Many Amazon cloud users reveal confidential data
Sharing Amazon Machine Images (AMIs) to run on Amazon's Web Services (AWS) can open the door to attackers when users do not follow appropriate safety advice. The AMIs may contain private cryptographic keys, certificates and passwords, as researchers at the Darmstadt Research Center's CASED (Center for Advanced Security Research Darmstadt) found.
In a report, they say that they examined 1100 public AMIs for cloud services and found that 30 per cent were vulnerable to manipulation that could allow attackers to partially or completely take over virtual web service infrastructure or other resources.

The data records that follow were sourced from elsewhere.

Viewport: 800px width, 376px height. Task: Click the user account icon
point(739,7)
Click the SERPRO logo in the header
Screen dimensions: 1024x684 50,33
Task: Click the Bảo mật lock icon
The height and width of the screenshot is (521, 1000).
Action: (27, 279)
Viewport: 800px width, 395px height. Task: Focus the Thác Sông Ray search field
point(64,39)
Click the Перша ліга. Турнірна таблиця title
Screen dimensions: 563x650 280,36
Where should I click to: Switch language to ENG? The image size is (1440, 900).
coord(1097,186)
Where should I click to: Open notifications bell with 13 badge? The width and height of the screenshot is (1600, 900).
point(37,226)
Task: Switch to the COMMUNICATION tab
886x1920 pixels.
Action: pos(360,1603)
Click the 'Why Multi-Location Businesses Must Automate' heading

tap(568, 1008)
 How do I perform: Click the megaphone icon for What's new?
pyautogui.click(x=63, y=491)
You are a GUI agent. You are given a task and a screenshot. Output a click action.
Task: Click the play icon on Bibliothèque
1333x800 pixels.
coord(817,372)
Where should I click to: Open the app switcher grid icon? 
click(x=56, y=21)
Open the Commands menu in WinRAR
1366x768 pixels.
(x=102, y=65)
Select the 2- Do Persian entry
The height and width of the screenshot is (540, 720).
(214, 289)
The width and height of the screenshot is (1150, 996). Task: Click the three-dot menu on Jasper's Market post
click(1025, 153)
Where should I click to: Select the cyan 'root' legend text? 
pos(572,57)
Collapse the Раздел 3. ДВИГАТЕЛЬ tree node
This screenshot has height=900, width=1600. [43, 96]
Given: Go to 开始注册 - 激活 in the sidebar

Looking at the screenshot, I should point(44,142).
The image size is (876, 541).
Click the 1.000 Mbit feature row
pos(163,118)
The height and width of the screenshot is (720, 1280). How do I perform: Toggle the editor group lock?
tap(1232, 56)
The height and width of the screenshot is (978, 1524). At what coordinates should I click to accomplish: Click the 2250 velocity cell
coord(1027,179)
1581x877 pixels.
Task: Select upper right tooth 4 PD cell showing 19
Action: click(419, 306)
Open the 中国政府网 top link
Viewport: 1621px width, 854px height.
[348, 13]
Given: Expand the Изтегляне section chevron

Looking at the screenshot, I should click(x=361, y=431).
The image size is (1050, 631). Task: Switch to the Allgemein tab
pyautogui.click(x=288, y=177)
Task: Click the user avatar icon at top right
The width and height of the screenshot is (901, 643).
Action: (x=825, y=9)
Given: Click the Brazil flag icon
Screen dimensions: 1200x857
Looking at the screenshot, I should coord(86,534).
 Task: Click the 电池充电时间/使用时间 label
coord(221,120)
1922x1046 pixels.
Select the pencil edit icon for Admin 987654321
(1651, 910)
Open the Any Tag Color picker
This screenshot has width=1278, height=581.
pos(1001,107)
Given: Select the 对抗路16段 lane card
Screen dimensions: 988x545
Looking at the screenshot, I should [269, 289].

The published AMIs are provided as a service from the community of developers for other developers. Instead of creating a virtual environment from scratch – with a Linux system, Apache, a database and other services – to deploy an application, it is possible to find a preconfigured shared AMI over the web front end of AMS. But, if the publisher has left confidential information in the system or, for example, if the Bash shell history had not been deleted prior to publication, that data can be extracted and used.
Amazon has long been aware of this potential security problem and has published guides on Sharing AMIs Safely and How To Share and Use Public AMIs in A Secure Manner. CASED has produced a Python script, available from the project site on Google Code, which will scan AMIs before publication and warn of any issues. Amazon Web Services have also been informed which customers are affected.